> **TRECHO CITADO**
################

(Continuação
da Palestra de Monge Komyô em Goiânia, outubro/2014):
Eu falei hoje mais cedo que o ZEN é muito direto e
não finge, não disfarça as coisas. Então as dificuldades, os nossos sofrimentos
e obstáculos, eles não devem disfarçados, nós temos que saber enfrentá-los,
encará-los com uma mente atenta. É possível fazer isso e manter o foco. Aqui,
na nossa capelinha linda, tá cheio de mosquitinho, tô vendo um ninho aqui, mas
eu tomei banho. Eu estou limpinho. Muitos mosquitinhos estão entrando no meu
ouvido, estão aqui, às vezes, tem que tomar cuidado para não engolir um, ou
entrar no meu nariz. Eu fico, aqui, espantando. É assim a vida. A vida é
impermanente. As coisas acontecem, a gente não planeja. Só que a mente condicionada,
pode começar a ficar muito preocupada com os mosquitinhos e aí ficar irritada,
e se desconcentrar, para vocês talvez, seja até um trabalho mais intenso se
alguém tiver com esses mosquitinhos em volta. Vocês estão ouvindo. Eu estou
trabalhando aqui a minha atenção para falar, isso ajuda um pouco mais, talvez.

################

> **MATERIAL COLETADO**
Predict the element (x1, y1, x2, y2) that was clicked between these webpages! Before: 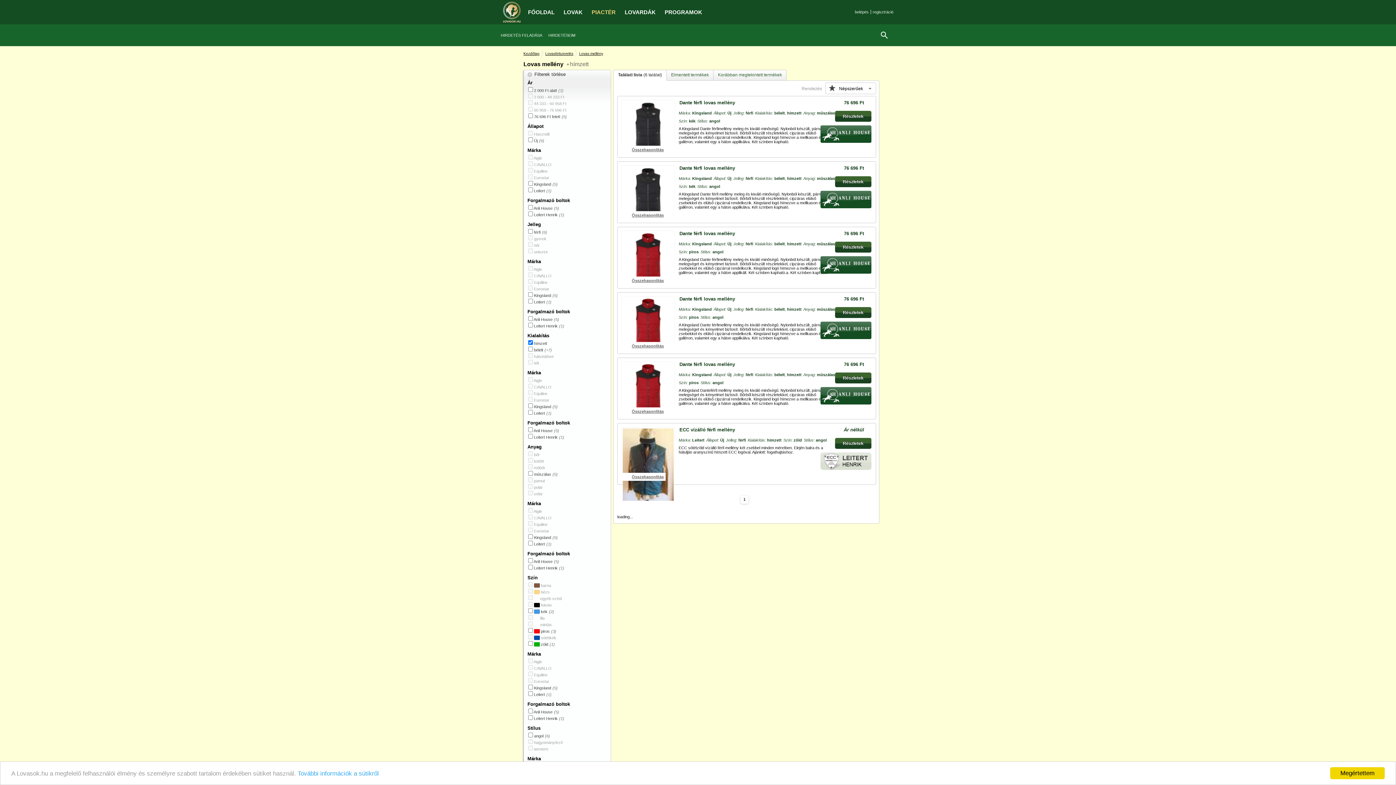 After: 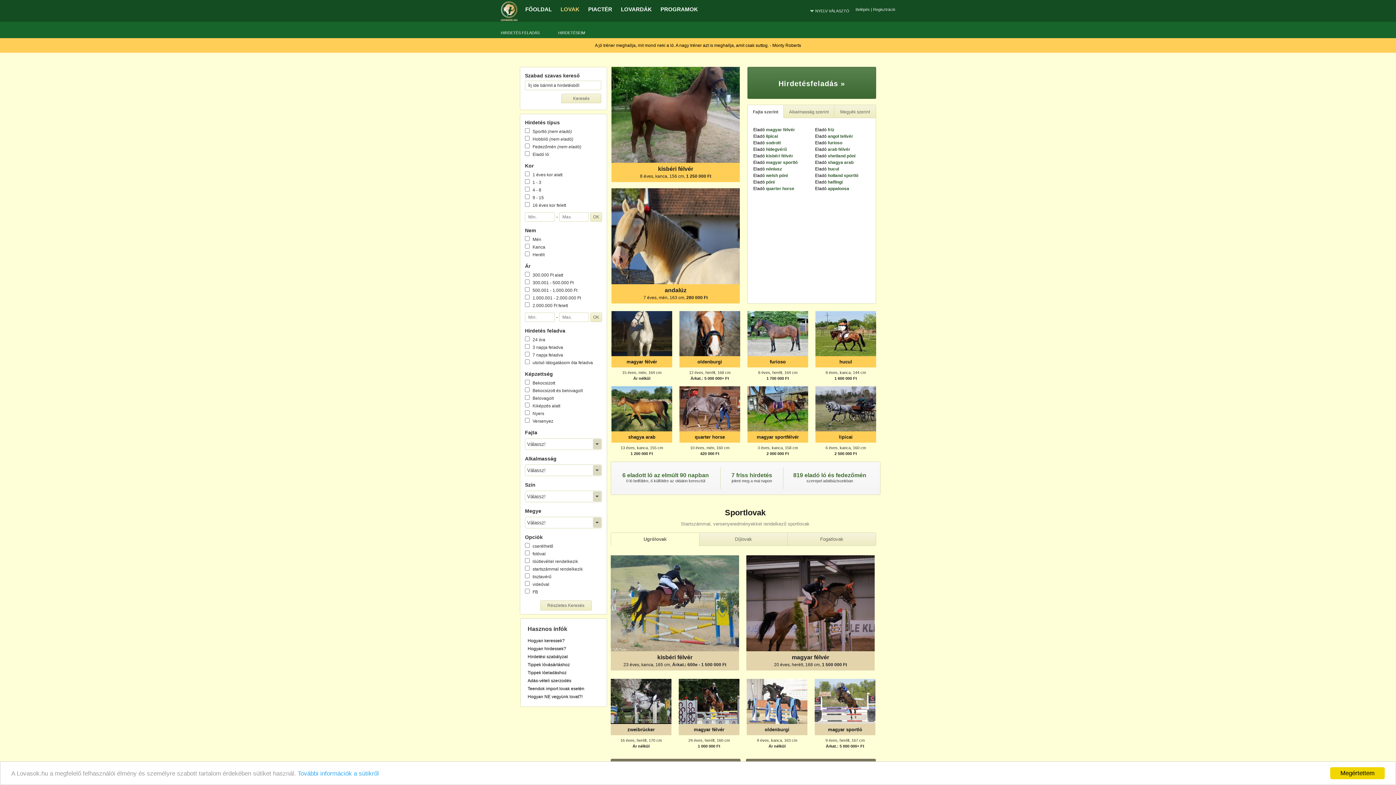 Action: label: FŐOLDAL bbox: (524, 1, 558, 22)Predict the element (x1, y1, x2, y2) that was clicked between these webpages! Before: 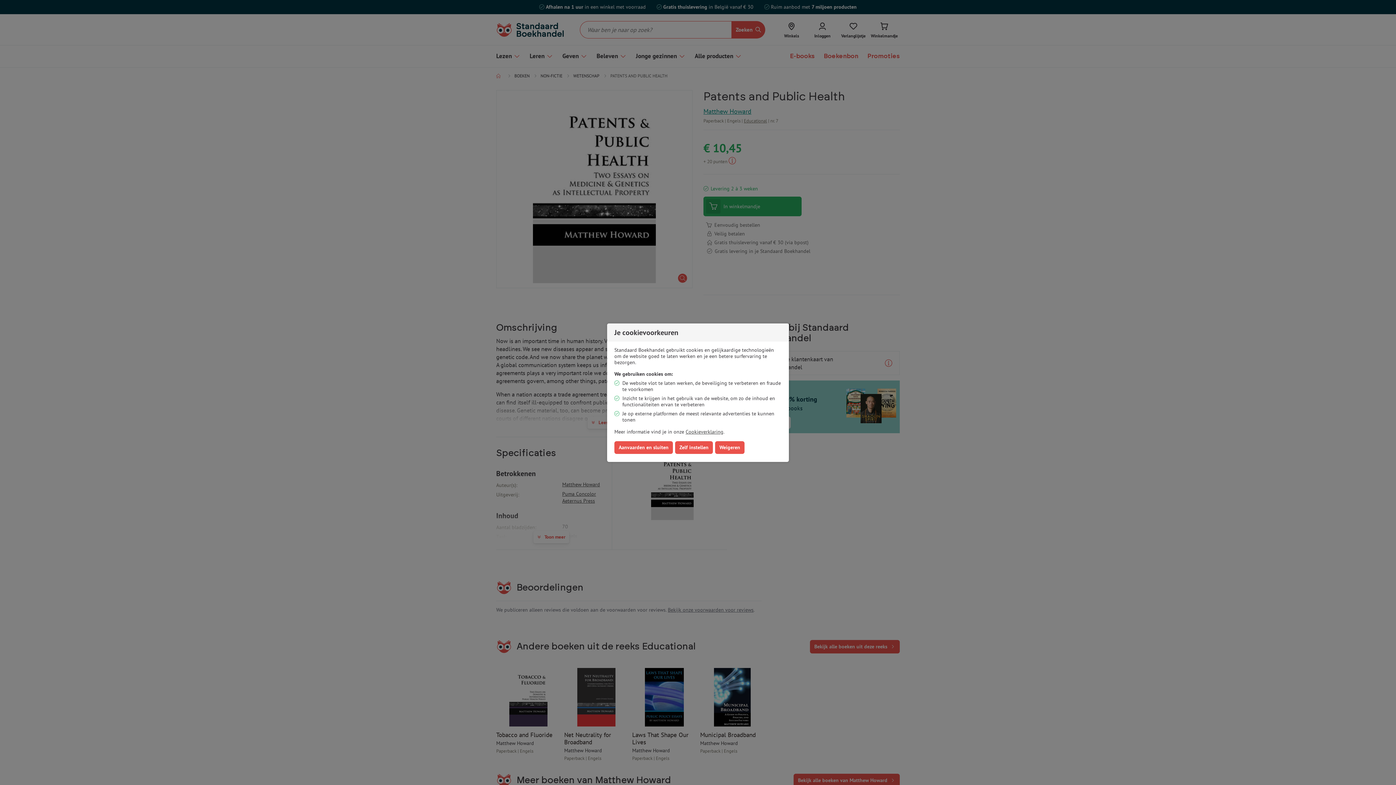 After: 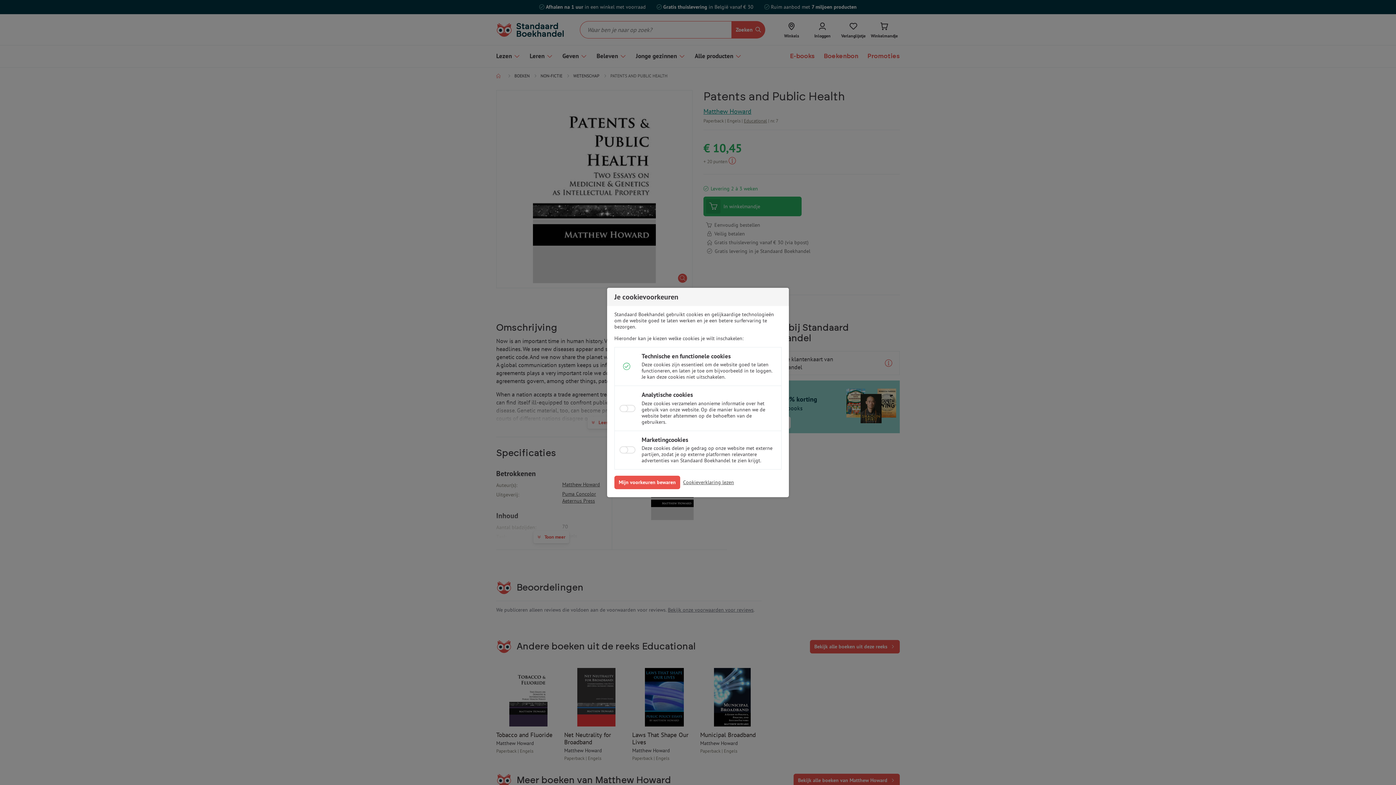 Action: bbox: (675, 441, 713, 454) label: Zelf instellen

################

> **OBJETIVO**
Cite na íntegra e sem nenhuma alteração o trecho da palestra de Monge Komyô. Os dados provêm de outra fonte.

> **RESPOSTA ESCRITA**
(Continuação
da Palestra de Monge Komyô em Goiânia, outubro/2014):
Eu falei hoje mais cedo que o ZEN é muito direto e
não finge, não disfarça as coisas. Então as dificuldades, os nossos sofrimentos
e obstáculos, eles não devem disfarçados, nós temos que saber enfrentá-los,
encará-los com uma mente atenta. É possível fazer isso e manter o foco. Aqui,
na nossa capelinha linda, tá cheio de mosquitinho, tô vendo um ninho aqui, mas
eu tomei banho. Eu estou limpinho. Muitos mosquitinhos estão entrando no meu
ouvido, estão aqui, às vezes, tem que tomar cuidado para não engolir um, ou
entrar no meu nariz. Eu fico, aqui, espantando. É assim a vida. A vida é
impermanente. As coisas acontecem, a gente não planeja. Só que a mente condicionada,
pode começar a ficar muito preocupada com os mosquitinhos e aí ficar irritada,
e se desconcentrar, para vocês talvez, seja até um trabalho mais intenso se
alguém tiver com esses mosquitinhos em volta. Vocês estão ouvindo. Eu estou
trabalhando aqui a minha atenção para falar, isso ajuda um pouco mais, talvez.